Cherchezlaspice · 02/08/2022 13:56

@dizzydizzydizzy Have you spoken to Wonen’s Aid about this?

Yes. Also another similar organization and a solicitor. I'm about to make an appointment with CAB to talk through the financial issues

AttilaTheMeerkat · 02/08/2022 14:39

dizzydizzydizzy

re your comment
"I'm about to make an appointment with CAB to talk through the financial issues"

It may well be an idea to instead talk to a Solicitor about this as they may not be able to fully advise you here.

And please never leave them with their abusive father (are you married to this man?). They need to be with you anyway as the non abuser parent.

EKGEMS · 02/08/2022 14:43

You have no clue how damaging this is to your poor children! I was that child being screamed at my entire childhood by my abusive father from babyhood on. My grandparents were aware and did nothing. My siblings and I all have anxiety disorders manifested in many ways. I have so much rage directed at my father and equally as much towards my mother for staying with him along with all the relatives who knew about it. I don't have an authentic relationship with my mother and I keep my parents at an emotional and physical distance from me along with my spouse and son

UWhatNow · 02/08/2022 14:56

This reply has been deleted

This has been deleted by MNHQ for breaking our Talk Guidelines.
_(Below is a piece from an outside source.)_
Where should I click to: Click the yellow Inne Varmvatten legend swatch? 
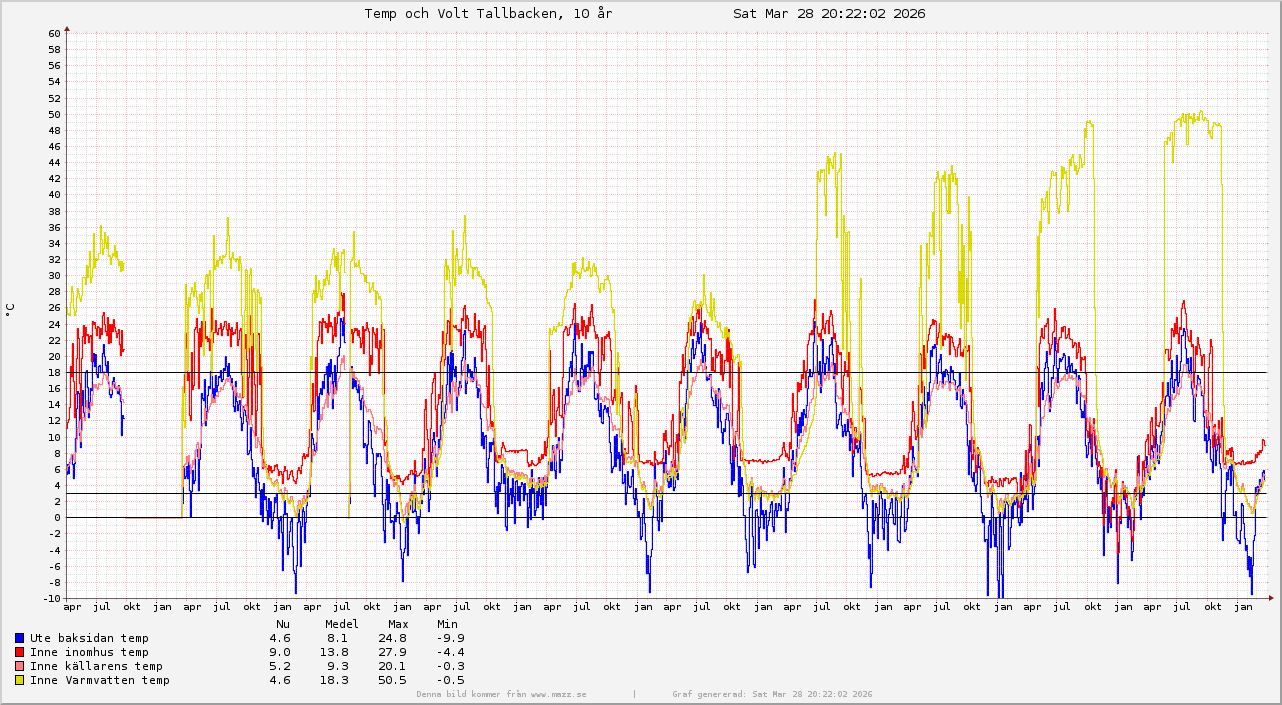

Brigante9 · 02/08/2022 15:06

Poor you and poor children. Is this how you them to see how relationships work? You have nowhere to go but you work and are financially comfortable? Are you just going to let this rumble on?

wellhelloitsme · 02/08/2022 15:10

He is the same with the kids.

He also calls us names most commonly donkey or idiot in general conversation.

Your thread title doesn't mention your children and these were the only two mentions of them in your whole first post.

Your children are being abused. Your later posts reveal this is happening often and even in public.

Why are they not your priority even on the thread? Your thread title should be 'husband is always shouting and swearing at me and my kids'

Your children currently have unhappy lives, they go to bed feeling sad, wake up feeling anxious and spend their days walking on eggshells trying not to say anything that will increase the level of abuse they are already suffering.

At just nine years old they are shouted at and sworn at by a grown man far bigger, stronger and louder than them. Other adults present don't intervene. Their mum's priority is to move the abuse to behind closer doors, not to leave their abuser.

They will feel utterly unsupported, hopeless and frightened. Live in a constant state of fight or flight anxiety. They know their mum wants to keep up appearances more than she wants to protect them. That she shares a bed with their abuser.

Summer holidays are fucking miserable when you grow up in a family like this. School is a solace, if you're lucky enough to enjoy it and not get bullied.

They can't even tell their teachers what is going on now term time is over for another month.

If you don't put them first and remove them from this abusive environment, I hope that's the first thing they do when they go back to school.